The latest news from the Fiorentina org chart isn’t too exciting. Recruitment expert Nicolás Burdisso may be on his way out, with AS Roma hoping to bring him back to the capital. With Vincenzo Italiano reaching one foot out the door and the still-shocking death of Joe Barone, it seems pretty clear that the Viola have reached the end of a cycle and will restart it over the summer.
That turmoil is matched by the looming roster churn. In retrospect, it makes sense. With Italiano on the way out, ensuring that the club can build a squad, particularly in midfield, for the new manager makes a lot of sense. In hindsight, then, it should give us, as fans, a feeling of slight reassurance: the brass knew in January that this season was the conclusion of a (very brief) era, and that a reset was coming in June. There’s clearly some sort of rough script for the future that everyone’s following, even in the aftermath of Barone’s passing.
It’s hard to imagine what it’ll all look like, though. The rumors about candidates for the sporting director role—Eduardo Macià (in what would be his second stint at the club) and Empoli’s Pietro Accardi—are entirely speculative at this point; given their deeply different approaches (Macià loves cheap veterans while Accardi focuses on the academy system and youth purchases), I wouldn’t set too much store by either at this juncture.
Locking down a sporting director has to be Fiorentina’s primary objective, as whoever fills that role will need to work with Rocco Commisso, Alessandro Ferrari, and Mark Stephan to appoint a new manager, and with that manager and Daniele Pradè to identify and add targets in the transfer window, which looks set to be the busiest we’ve seen in years.
A regime change of this scale always means a big reshuffle in playing personnel, and it sounds like everyone’s available for the right price, including Nico González.
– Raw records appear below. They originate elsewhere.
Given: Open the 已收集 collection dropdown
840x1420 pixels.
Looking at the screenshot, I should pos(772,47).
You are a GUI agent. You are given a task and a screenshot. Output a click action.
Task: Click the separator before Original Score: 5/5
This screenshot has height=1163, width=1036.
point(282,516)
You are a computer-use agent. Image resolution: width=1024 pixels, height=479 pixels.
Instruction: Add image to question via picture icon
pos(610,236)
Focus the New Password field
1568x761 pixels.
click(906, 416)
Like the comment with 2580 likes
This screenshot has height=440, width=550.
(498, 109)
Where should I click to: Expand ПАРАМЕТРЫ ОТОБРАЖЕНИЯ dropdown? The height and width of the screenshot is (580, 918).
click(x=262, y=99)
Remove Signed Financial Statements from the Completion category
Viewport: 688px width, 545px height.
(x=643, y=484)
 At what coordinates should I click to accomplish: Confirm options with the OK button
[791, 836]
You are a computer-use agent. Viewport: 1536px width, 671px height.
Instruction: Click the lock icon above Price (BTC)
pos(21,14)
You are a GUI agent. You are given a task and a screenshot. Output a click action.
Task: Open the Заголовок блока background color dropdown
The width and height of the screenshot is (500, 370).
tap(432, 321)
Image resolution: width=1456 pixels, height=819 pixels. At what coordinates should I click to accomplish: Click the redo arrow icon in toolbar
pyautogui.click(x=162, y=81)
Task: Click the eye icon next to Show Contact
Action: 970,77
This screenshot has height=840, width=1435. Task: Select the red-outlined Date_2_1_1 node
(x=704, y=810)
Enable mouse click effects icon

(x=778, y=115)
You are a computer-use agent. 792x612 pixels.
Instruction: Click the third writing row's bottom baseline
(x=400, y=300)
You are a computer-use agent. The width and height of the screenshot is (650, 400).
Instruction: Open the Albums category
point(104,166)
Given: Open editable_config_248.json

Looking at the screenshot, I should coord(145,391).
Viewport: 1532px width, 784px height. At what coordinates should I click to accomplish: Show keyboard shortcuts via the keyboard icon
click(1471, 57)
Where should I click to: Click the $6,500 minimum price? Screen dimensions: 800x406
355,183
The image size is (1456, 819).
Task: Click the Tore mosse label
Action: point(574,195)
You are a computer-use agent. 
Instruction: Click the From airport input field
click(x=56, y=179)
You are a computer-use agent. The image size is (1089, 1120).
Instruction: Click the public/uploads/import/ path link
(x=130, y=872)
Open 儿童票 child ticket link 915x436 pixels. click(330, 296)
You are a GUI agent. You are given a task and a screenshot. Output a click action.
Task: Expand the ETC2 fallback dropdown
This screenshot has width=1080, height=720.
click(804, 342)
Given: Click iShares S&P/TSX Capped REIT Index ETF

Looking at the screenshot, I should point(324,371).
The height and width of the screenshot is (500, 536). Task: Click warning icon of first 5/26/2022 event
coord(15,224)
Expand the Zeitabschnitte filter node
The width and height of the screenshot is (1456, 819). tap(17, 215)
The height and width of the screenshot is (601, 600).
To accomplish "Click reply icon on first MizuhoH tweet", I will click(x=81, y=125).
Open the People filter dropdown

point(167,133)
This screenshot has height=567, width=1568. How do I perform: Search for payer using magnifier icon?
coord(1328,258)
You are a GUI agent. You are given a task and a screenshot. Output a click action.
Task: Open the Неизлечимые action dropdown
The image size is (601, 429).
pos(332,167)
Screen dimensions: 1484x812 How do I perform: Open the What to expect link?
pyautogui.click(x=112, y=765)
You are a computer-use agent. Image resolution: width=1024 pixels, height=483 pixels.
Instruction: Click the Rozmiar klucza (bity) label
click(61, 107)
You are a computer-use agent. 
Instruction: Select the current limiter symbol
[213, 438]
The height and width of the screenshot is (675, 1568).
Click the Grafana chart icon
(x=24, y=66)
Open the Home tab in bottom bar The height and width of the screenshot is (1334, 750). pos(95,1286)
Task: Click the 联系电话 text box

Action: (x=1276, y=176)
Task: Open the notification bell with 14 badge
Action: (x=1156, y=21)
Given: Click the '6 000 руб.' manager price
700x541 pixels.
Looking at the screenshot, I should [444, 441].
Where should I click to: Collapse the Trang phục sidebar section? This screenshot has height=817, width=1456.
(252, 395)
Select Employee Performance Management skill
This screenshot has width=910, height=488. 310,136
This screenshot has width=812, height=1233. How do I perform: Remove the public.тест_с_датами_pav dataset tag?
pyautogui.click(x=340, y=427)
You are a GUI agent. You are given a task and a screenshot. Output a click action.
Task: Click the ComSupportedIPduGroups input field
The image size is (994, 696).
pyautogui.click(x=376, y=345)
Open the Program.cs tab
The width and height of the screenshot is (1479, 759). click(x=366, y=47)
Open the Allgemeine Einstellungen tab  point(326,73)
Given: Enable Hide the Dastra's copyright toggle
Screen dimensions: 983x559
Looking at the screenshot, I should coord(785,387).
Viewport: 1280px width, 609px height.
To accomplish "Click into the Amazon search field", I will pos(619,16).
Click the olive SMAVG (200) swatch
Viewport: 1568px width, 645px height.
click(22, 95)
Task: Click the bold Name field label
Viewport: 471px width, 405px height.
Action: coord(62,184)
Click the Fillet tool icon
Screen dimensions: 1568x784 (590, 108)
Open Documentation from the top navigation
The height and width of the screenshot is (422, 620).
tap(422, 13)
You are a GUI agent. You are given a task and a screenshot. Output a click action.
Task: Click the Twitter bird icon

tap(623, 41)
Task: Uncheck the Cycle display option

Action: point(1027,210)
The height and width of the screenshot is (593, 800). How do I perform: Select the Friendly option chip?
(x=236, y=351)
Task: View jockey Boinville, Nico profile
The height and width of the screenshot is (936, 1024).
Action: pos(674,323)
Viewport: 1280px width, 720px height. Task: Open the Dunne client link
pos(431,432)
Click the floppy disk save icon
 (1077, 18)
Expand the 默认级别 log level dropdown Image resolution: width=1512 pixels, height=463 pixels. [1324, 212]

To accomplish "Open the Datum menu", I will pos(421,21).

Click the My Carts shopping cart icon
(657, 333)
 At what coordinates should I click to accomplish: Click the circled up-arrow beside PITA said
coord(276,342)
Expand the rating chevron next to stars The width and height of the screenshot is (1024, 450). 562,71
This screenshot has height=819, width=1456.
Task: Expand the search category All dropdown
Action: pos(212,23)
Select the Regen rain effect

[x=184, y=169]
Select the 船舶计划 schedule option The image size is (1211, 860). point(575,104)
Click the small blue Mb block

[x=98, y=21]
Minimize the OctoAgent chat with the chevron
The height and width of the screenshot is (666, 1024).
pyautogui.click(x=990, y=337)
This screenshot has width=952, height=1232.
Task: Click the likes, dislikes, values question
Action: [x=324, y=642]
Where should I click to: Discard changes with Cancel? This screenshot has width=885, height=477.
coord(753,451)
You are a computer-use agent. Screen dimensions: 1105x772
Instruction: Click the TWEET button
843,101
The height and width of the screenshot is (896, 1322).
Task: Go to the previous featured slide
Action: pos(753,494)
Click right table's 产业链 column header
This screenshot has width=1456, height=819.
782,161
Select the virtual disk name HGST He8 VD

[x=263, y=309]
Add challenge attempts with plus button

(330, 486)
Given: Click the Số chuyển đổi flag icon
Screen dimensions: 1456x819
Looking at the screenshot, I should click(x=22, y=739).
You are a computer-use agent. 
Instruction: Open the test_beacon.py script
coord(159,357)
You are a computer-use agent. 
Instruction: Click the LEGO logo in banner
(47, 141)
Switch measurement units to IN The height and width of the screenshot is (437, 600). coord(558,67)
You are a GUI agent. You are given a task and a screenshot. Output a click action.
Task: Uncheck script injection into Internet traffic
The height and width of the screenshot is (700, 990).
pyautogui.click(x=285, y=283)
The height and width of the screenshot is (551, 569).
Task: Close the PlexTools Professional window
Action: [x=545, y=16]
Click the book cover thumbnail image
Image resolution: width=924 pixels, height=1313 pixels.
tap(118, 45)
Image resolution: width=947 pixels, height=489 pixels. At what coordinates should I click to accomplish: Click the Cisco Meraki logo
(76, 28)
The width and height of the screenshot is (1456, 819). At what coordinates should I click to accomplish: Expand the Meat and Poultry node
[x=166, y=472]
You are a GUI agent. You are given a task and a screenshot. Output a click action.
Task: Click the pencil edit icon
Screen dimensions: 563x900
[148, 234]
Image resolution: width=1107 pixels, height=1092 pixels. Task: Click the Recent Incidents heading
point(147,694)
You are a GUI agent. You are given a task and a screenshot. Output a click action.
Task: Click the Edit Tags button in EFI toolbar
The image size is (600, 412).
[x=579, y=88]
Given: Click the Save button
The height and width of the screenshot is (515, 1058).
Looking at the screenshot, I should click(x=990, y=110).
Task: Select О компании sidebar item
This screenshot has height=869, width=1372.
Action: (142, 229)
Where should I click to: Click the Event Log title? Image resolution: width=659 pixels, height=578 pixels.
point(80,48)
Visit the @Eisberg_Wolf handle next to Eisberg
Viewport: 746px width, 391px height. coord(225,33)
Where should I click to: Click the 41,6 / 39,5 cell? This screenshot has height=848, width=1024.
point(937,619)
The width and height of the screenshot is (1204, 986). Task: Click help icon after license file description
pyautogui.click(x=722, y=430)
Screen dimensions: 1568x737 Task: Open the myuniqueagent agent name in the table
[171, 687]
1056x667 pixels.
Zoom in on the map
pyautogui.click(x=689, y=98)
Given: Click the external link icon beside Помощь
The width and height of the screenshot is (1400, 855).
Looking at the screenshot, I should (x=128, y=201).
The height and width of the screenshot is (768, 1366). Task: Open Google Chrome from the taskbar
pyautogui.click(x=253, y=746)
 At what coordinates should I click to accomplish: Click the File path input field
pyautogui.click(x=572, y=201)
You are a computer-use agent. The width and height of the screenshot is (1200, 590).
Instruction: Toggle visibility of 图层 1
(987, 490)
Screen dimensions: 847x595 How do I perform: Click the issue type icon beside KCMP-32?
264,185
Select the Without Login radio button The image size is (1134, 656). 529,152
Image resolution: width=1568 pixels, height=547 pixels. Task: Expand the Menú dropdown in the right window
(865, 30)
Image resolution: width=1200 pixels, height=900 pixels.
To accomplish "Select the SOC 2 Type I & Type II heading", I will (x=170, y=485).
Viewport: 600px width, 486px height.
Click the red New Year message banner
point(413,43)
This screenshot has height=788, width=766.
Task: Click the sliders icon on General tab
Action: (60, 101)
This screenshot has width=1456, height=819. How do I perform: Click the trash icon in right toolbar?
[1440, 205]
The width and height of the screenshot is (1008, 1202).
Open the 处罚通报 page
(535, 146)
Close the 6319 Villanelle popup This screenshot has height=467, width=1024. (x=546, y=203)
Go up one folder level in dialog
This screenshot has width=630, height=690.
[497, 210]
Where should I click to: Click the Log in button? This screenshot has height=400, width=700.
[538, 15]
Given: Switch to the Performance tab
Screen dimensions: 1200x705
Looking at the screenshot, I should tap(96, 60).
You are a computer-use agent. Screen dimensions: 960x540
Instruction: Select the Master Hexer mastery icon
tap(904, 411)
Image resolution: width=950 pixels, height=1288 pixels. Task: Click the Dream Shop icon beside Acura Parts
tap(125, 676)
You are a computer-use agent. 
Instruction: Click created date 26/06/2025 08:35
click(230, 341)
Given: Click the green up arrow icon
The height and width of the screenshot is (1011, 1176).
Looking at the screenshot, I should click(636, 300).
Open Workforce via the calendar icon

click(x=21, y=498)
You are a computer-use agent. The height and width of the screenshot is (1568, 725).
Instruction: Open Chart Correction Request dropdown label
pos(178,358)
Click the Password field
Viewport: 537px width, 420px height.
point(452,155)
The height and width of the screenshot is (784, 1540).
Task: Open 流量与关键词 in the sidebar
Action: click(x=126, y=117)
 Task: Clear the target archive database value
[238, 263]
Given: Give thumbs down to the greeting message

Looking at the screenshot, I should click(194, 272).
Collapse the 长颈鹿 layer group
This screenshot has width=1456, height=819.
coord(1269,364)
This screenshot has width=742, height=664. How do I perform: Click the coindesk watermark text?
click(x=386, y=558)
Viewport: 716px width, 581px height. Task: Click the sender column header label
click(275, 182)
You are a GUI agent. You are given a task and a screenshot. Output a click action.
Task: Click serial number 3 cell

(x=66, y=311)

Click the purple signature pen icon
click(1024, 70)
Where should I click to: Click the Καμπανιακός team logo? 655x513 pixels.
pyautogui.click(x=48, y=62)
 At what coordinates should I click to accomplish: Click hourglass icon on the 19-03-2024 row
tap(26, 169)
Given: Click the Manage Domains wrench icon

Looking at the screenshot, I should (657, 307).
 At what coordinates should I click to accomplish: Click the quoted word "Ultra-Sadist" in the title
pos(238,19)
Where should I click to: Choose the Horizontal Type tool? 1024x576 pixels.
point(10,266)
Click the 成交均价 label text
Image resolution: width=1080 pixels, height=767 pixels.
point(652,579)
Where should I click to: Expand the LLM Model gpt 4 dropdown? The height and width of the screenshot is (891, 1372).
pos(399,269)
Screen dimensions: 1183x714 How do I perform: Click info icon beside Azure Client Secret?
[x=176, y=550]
Arthur Melo, Giacomo Bonaventura (depending on how many minutes he plays), Christian Kouamé, Andrea Belotti (dry loan from AS Roma), Alfred Duncan, and Gaetano Castrovilli are all out of contract this summer, while the club’s unlikely to pick up the purchase options for Maxime Lopez and Davide Faraoni. As things stand, 8 senior players are set to depart for nothing. Assuming Fiorentina has to sell to raise some funds, it’ll be even more.
In these circumstances, it’s easy to imagine half the starting XI on opening day next season being new signings, which isn’t ideal. Continuity is reflected in chemistry is reflected in on-field performance. Take a look at the recent Scudetto winners: Inter Milan, Napoli, and AC Milan all signed a couple of difference makers, yes, but mostly kept their rosters intact. Just as important, they all had managers who’d been around for at least a couple of seasons.
Fiorentina, of course, won’t have those luxuries, but the Scudetto wasn’t ever the goal anyways. The hope for this massive reset is that it provides a stable platform on which the club to build sustained success. However, the sheer chaos wrought by so many sweeping changes means next season could be a difficult one, the type that most fans see as a step backwards.
In fairness to the Viola administration, it’s made some good decisions in the past: Italiano and Burdisso have been extremely successful. Some of the transfer acquisitions have been smashing success—Nicolás González, Giacomo Bonaventura, Lucas Beltrán, Arthur Melo—and the fees received for sold players have been impressively high. That combination offers hope for a quick rebuild.
Of course, fans can also reasonably point to some pretty poor decisions in those same areas: Vincenzo Montella was a disastrous coaching appointment; purchases like Aleksandr Kokorin, Abdelhamid Sabiri, and Josip Brekalo have been worse than useless; big money splashes like Franck Ribery, Sofyan Amrabat, and Jonathan Ikoné have been desperately uneven; and those big fees received haven’t been reinvested into the squad, although perhaps the completion of the Rocco B. Commisso Viola Park will redirect the funds back to the team.
If nothing else, it feels like we, as fans, are back to square one. While Commisso has pledged to stay the course and shrugged off rumors of an impending sale, we simply don’t know what comes next. Maybe our dreams come true and whichever pieces fill the empty spaces in the administration are the ones that turn the Viola into a new Atalanta, a heavyweight in the league and a regular in Europe. Maybe it all ends in a Cecchi Gori-esque catastrophe. The one thing we do know is that Fiorentina will persist, and that will be comfort enough.